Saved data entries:
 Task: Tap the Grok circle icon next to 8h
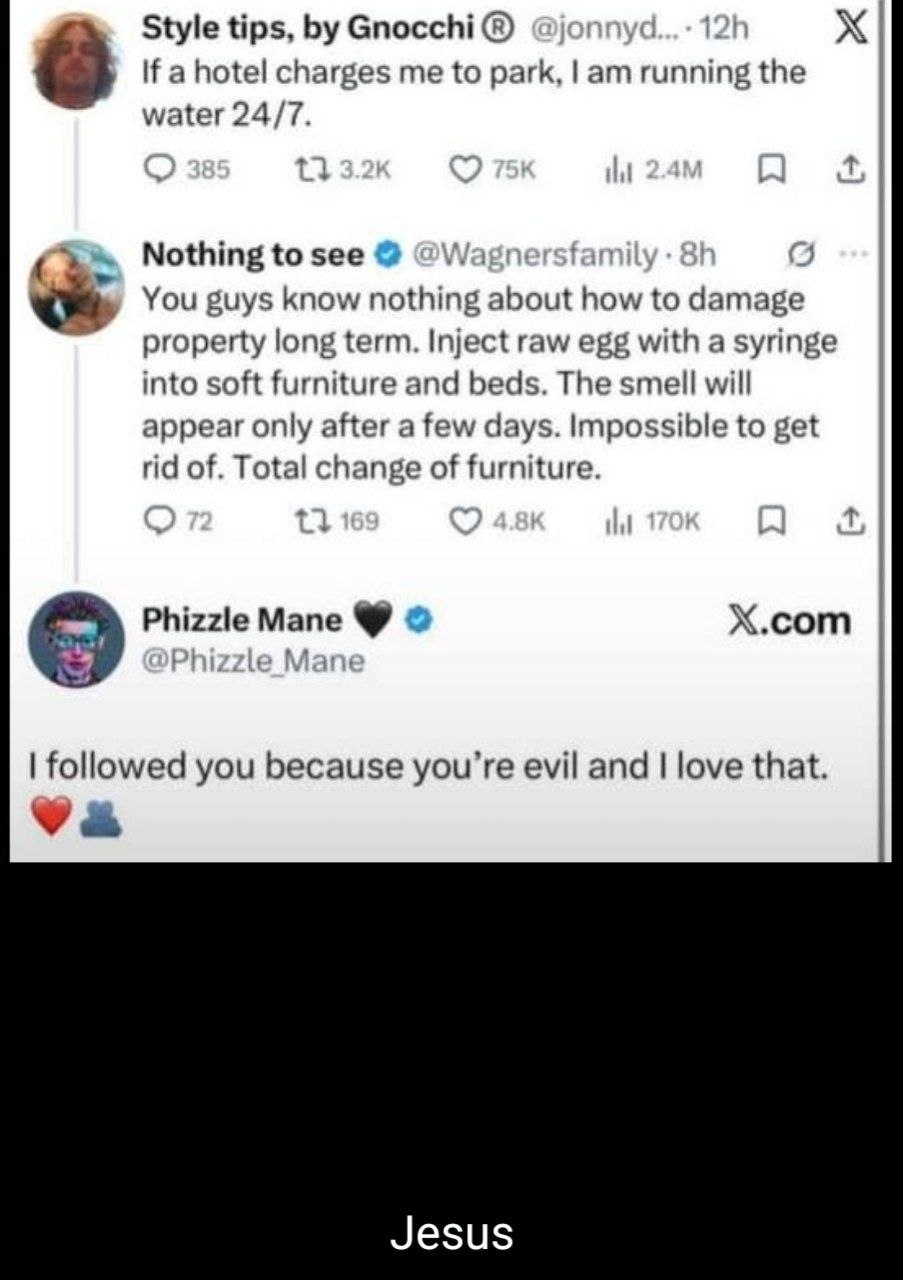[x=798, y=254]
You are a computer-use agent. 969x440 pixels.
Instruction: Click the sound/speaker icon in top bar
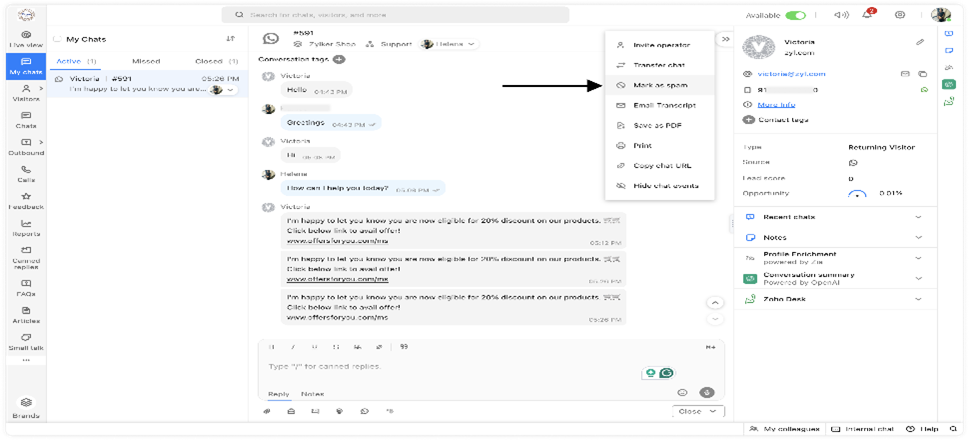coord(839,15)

--

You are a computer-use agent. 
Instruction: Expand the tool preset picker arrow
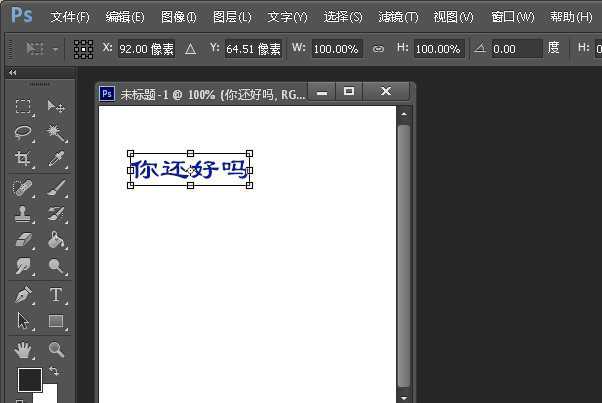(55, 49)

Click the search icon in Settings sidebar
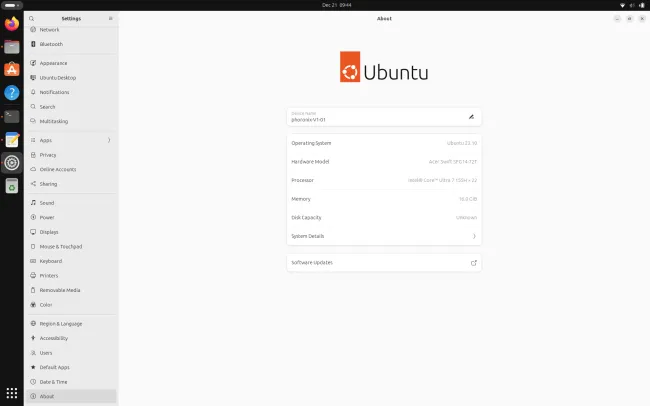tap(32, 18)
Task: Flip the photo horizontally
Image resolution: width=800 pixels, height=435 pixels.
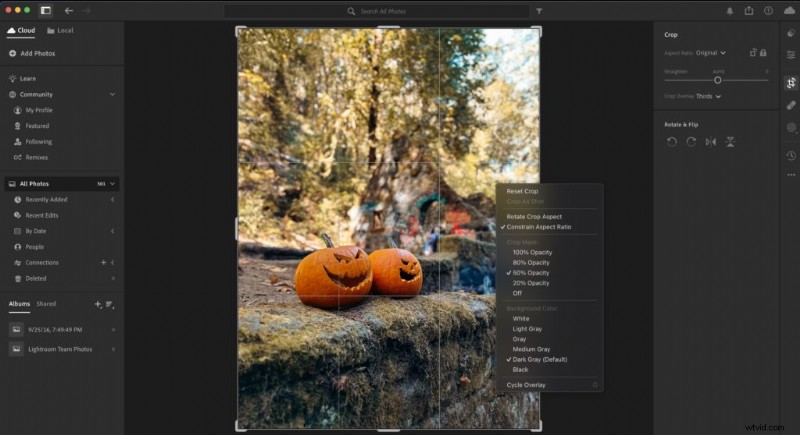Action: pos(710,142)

_Work item:_ The answer must be a single number: the count of lines above that contain "agent".

_Finished task:_ 2